Mit der hochschulweiten Nachhaltigkeitsstrategie, die 2024 in Kraft getreten ist, hat die DHBW hierfür einen Orientierungsrahmen geschaffen, der als Grundlage für künftige Entscheidungen dient – unter anderem mit dem langfristigen Ziel der Klimaneutralität.

Ein sichtbares Beispiel für diesen Ansatz ist das modernisierte C-Gebäude an der Friedrich-Ebert-Straße in Schwenningen, in dem die Fakultät Sozialwesen untergebracht ist.

Die auf dem Gebäude installierten Photovoltaikanlagen erzeugen jährlich rund 72 000 Kilowattstunden Strom und tragen damit zur Reduktion von CO2-Emissionen im laufenden Betrieb bei.

Darüber hinaus ermöglicht die räumliche Bündelung der Fakultäten Wirtschaft und Sozialwesen an einem zentralen Standort eine effizientere Nutzung vorhandener Flächen sowie kürzere Wege im Studien- und Arbeitsalltag, teilt die DHBW mit.
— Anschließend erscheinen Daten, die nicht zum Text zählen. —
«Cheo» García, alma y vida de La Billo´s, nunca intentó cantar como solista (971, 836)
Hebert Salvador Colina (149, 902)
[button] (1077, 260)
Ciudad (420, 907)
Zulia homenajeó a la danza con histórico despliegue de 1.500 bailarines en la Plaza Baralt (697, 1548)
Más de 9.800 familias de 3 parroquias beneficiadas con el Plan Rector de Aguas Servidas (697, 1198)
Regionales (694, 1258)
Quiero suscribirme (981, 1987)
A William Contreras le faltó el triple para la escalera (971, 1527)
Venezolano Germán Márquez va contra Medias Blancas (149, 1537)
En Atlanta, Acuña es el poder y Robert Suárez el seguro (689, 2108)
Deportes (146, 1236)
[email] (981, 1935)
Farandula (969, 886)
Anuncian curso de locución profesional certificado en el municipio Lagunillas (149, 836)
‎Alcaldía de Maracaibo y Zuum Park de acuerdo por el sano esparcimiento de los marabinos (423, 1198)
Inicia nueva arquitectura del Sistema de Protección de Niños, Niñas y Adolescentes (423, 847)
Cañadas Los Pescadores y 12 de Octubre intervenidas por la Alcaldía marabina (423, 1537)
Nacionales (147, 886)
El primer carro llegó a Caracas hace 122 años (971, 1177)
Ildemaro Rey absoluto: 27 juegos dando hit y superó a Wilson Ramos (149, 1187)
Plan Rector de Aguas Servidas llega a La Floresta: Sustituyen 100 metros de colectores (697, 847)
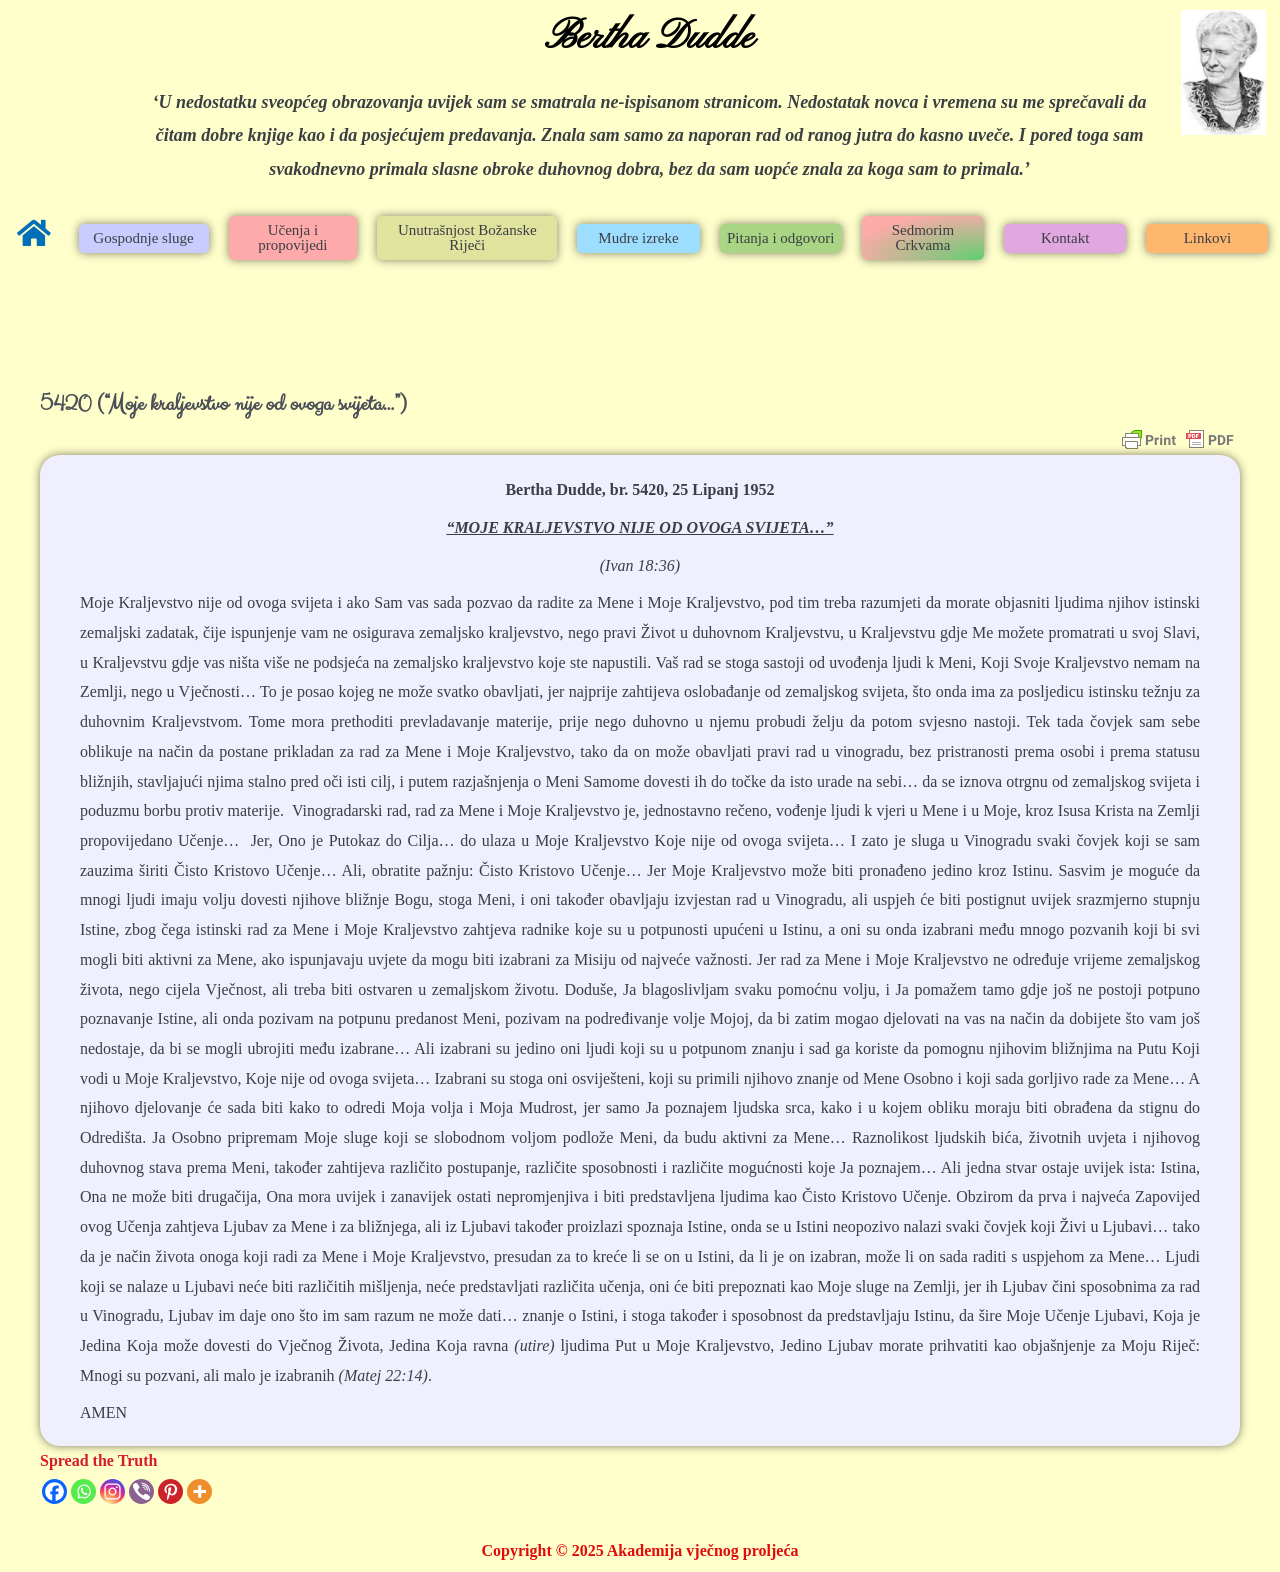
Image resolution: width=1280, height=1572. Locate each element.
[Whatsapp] (83, 1491)
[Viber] (141, 1491)
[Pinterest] (170, 1491)
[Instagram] (112, 1491)
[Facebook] (54, 1491)
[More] (199, 1491)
Studierende spielen zentrale Rolle

Die baulichen Maßnahmen sind Teil eines umfassenderen Verständnisses von Nachhaltigkeit an der Hochschule. Rektor Lars Meierling betont: „Nachhaltigkeit ist für uns ein wichtiger Orientierungsrahmen unseres Handelns. Wir investieren in eine moderne, klimabewusste Infrastruktur und entwickeln unsere Lehre kontinuierlich weiter. Eine zentrale Rolle spielen dabei auch unsere Studierenden, die sich engagiert mit Fragen des Klimaschutzes und gesellschaftlicher Verantwortung auseinandersetzen.“

Im Hochschulalltag zeigt sich dieser Anspruch unter anderem durch den Ausbau digital unterstützter Verwaltungs- und Lehrprozesse. Auch eine zunehmend nachhaltige Beschaffungs- und Kooperationspraxis gewinnt an Bedeutung. Dazu zählt unter anderem das Bestreben, perspektivisch eine Fairtrade-Zertifizierung für den Hochschulstandort zu erreichen.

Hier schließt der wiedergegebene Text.